## Work to complete:
What you give back must match the records below exactly, apart from the pictures, which are omitted.

◆ ◆ ◆

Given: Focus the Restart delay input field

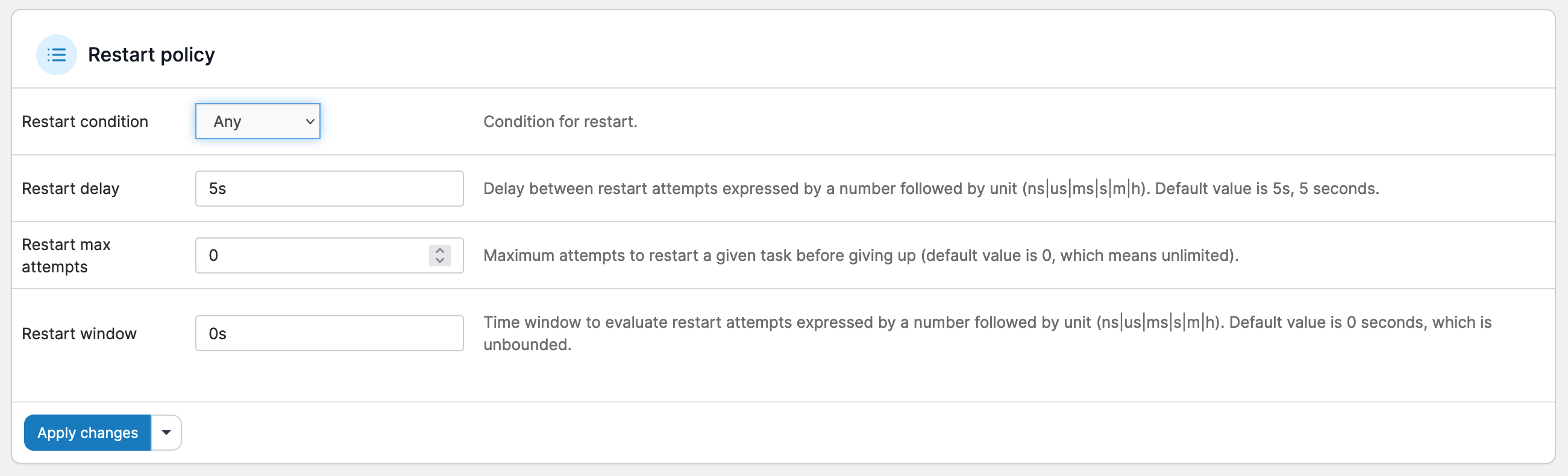Looking at the screenshot, I should [x=328, y=189].
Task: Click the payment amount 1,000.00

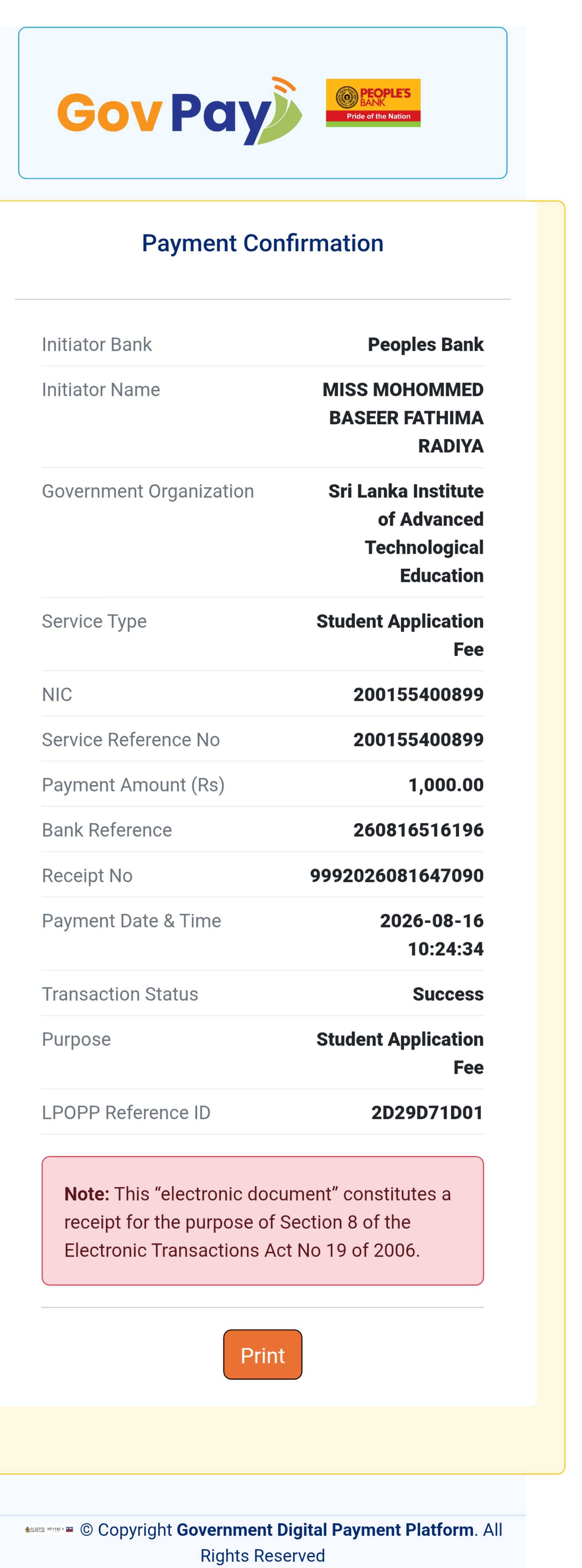Action: (x=446, y=785)
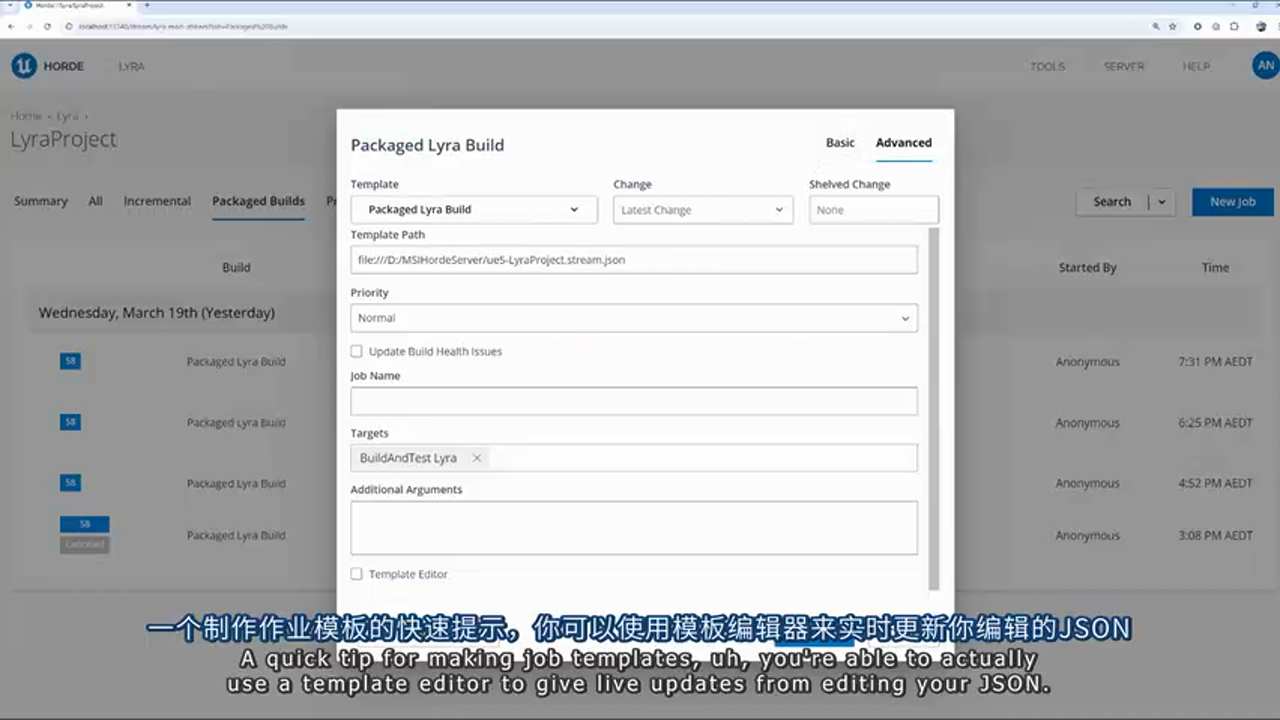Bookmark this page with the star icon

click(x=1172, y=26)
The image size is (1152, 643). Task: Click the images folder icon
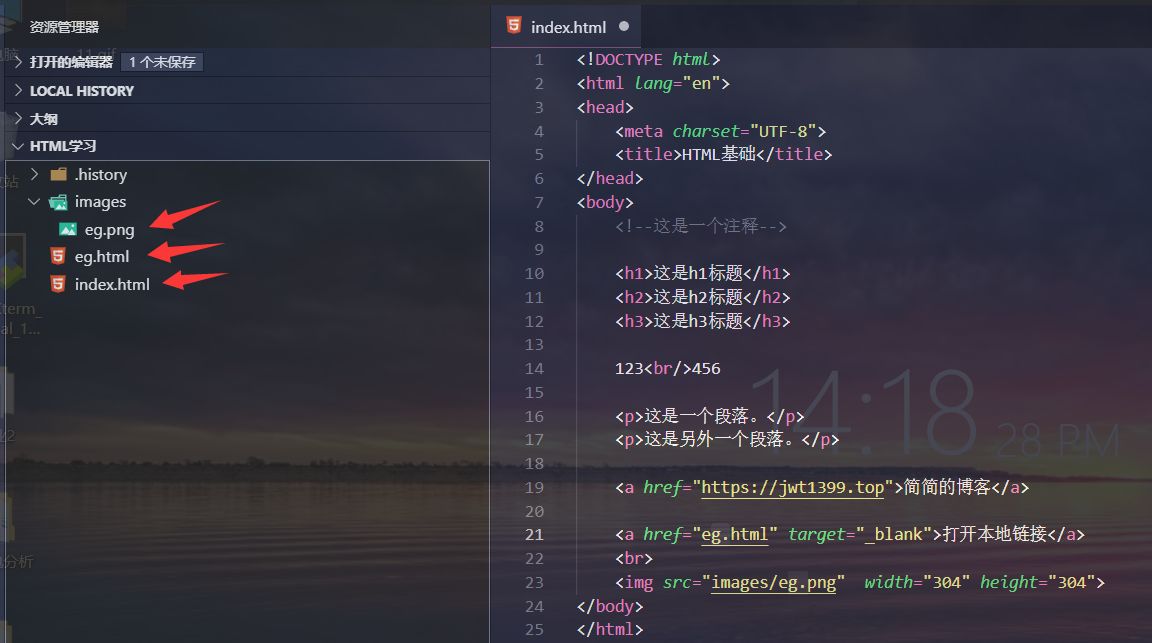58,202
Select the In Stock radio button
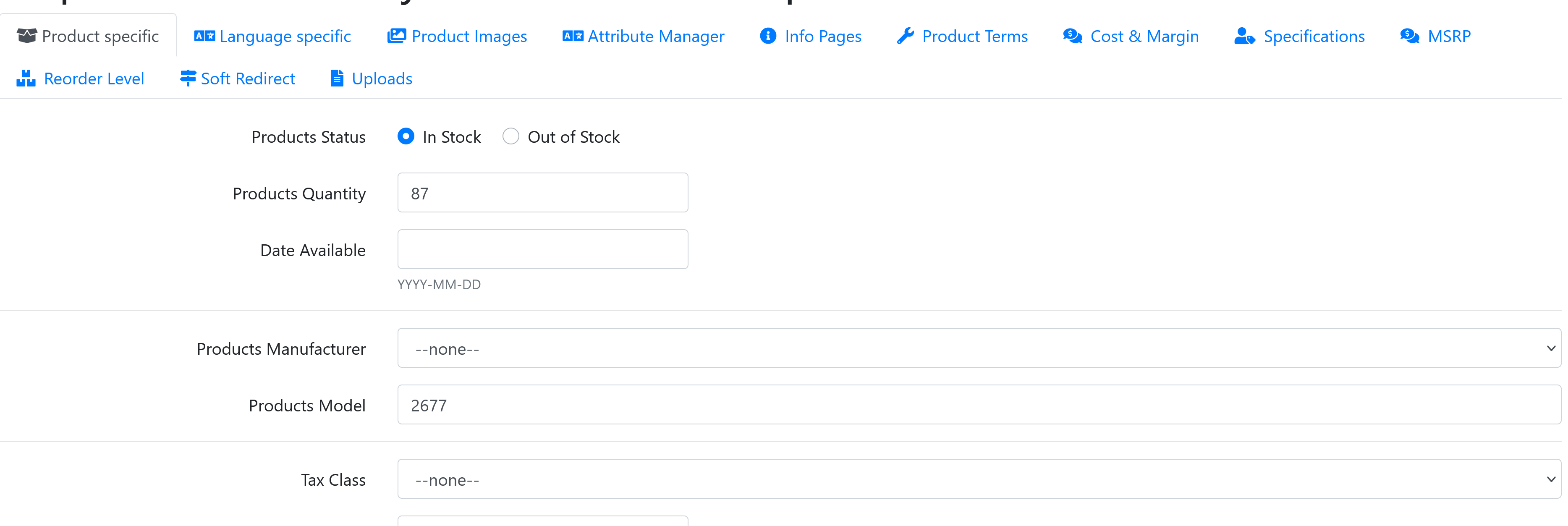 click(x=406, y=136)
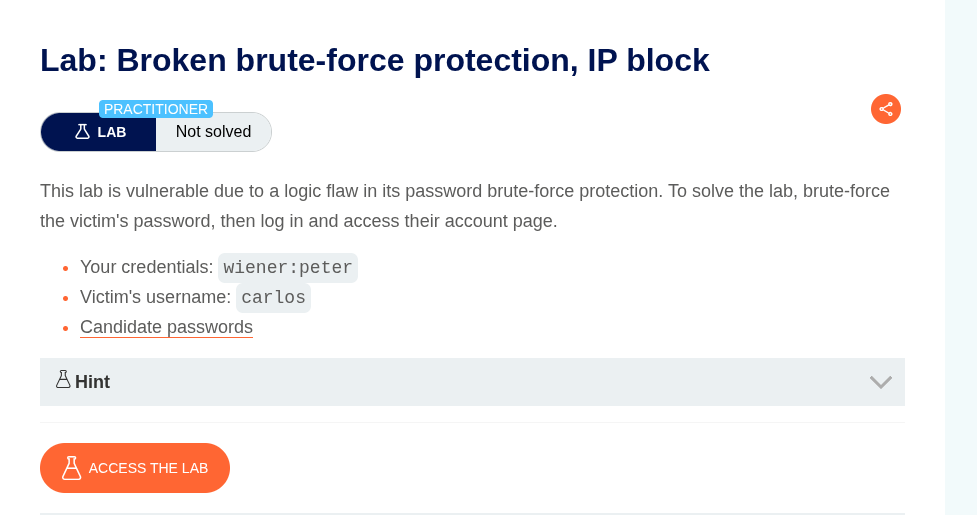Expand the Hint section using its chevron
The width and height of the screenshot is (977, 515).
click(x=880, y=382)
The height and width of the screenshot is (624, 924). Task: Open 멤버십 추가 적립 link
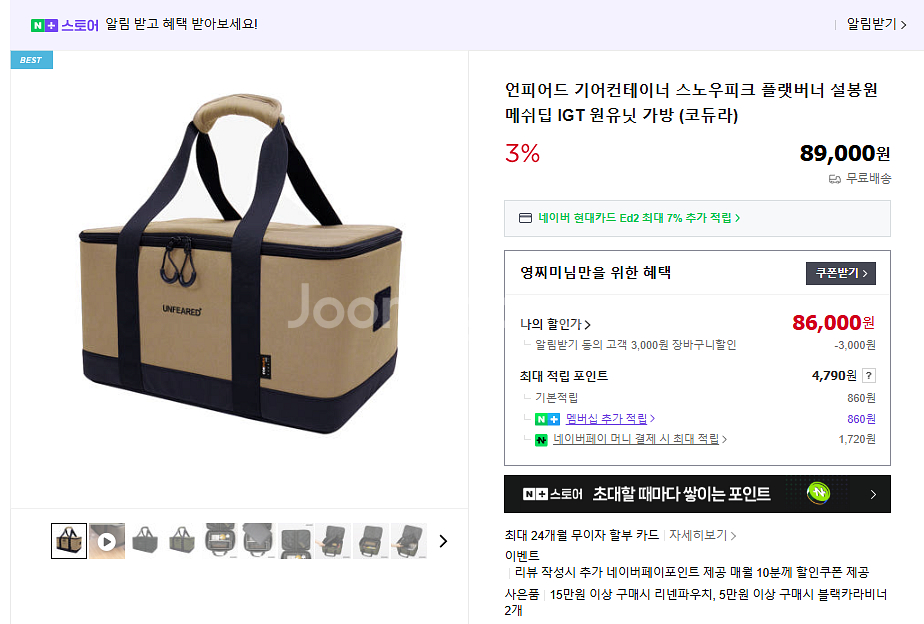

◆ ◆ ◆

## Exercise output:
Given: Focus the Restart delay input field

Looking at the screenshot, I should [x=328, y=189].
Task: Click the payment amount 1,000.00

Action: (x=446, y=785)
Bookmark this page with the star icon

click(x=1172, y=26)
The image size is (1152, 643). Task: Click the images folder icon
58,202
Select the In Stock radio button
 click(x=406, y=136)
Expand the Hint section using its chevron
The width and height of the screenshot is (977, 515).
click(x=880, y=382)
The height and width of the screenshot is (624, 924). Task: Open 멤버십 추가 적립 link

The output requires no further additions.